AI Code Plagiarism Detector

Multi-signal code similarity analysis platform using FastAPI, CodeBERT, FAISS, SQLite, and a React frontend.

1. Project Summary

This system evaluates similarity using layered signals instead of plain text matching:

Semantic similarity from transformer embeddings (CodeBERT)
Token overlap via Jaccard similarity
Structural similarity via AST (Python) and heuristic extraction (non-Python)
Exact normalized corpus matching for known samples

The output includes:

plagiarism_percentage
ai_probability
confidence
explanation payload (signal values, reasoning, highlights, metrics)

2. System Ends

Frontend: file/code submission, result visualization, export
Backend API: validation, orchestration, response shaping
Similarity Engine: normalization + feature extraction + vector search + scoring
Persistence: SQLite for records, FAISS for runtime nearest-neighbor search
Runtime: local mode and Docker mode with persistent mounts

3. High-Level Architecture

Frontend (React + Vite)

● Exercises:
(1) Retype the plagiarism detector overview word for word, everything from "AI Code Plagiarism" down to "heuristic extraction (non-Python)".
(2) In the plagiarism detector overview, what does the system use for runtime nearest-neighbor search?

● Extracted material:
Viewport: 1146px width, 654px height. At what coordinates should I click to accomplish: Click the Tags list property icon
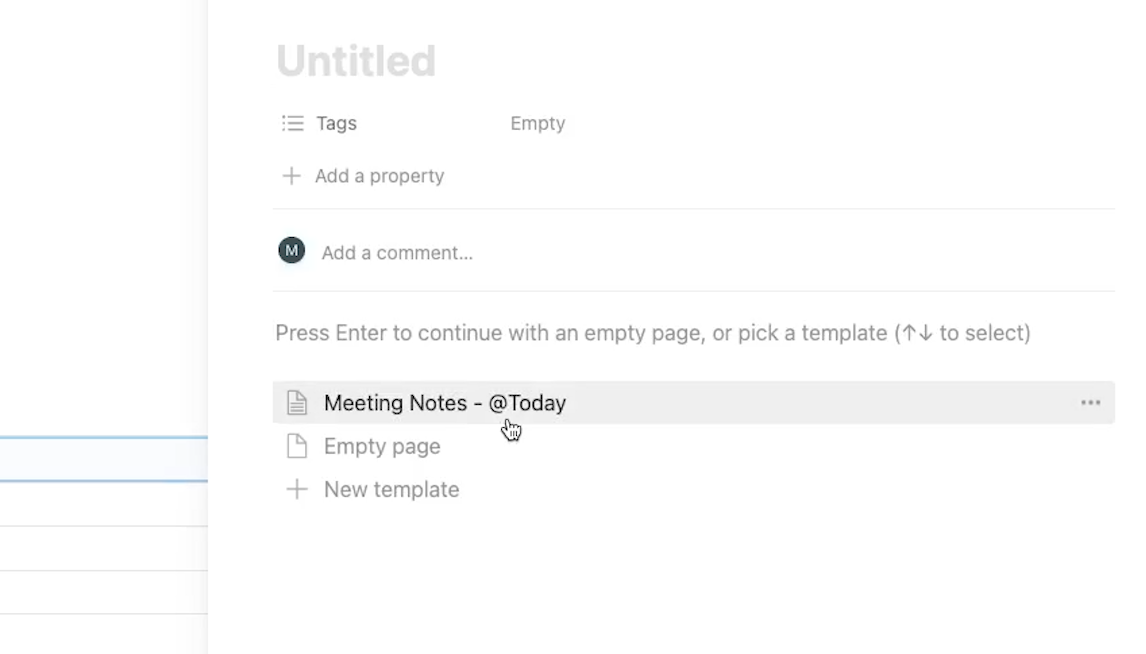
---
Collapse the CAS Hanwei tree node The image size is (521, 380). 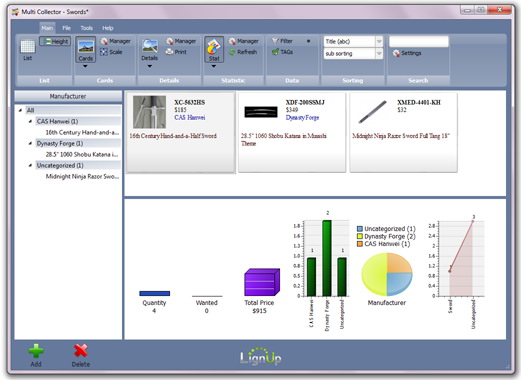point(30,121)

● Expected results:
(1)
AI Code Plagiarism Detector

Multi-signal code similarity analysis platform using FastAPI, CodeBERT, FAISS, SQLite, and a React frontend.

1. Project Summary

This system evaluates similarity using layered signals instead of plain text matching:

Semantic similarity from transformer embeddings (CodeBERT)
Token overlap via Jaccard similarity
Structural similarity via AST (Python) and heuristic extraction (non-Python)

(2) FAISS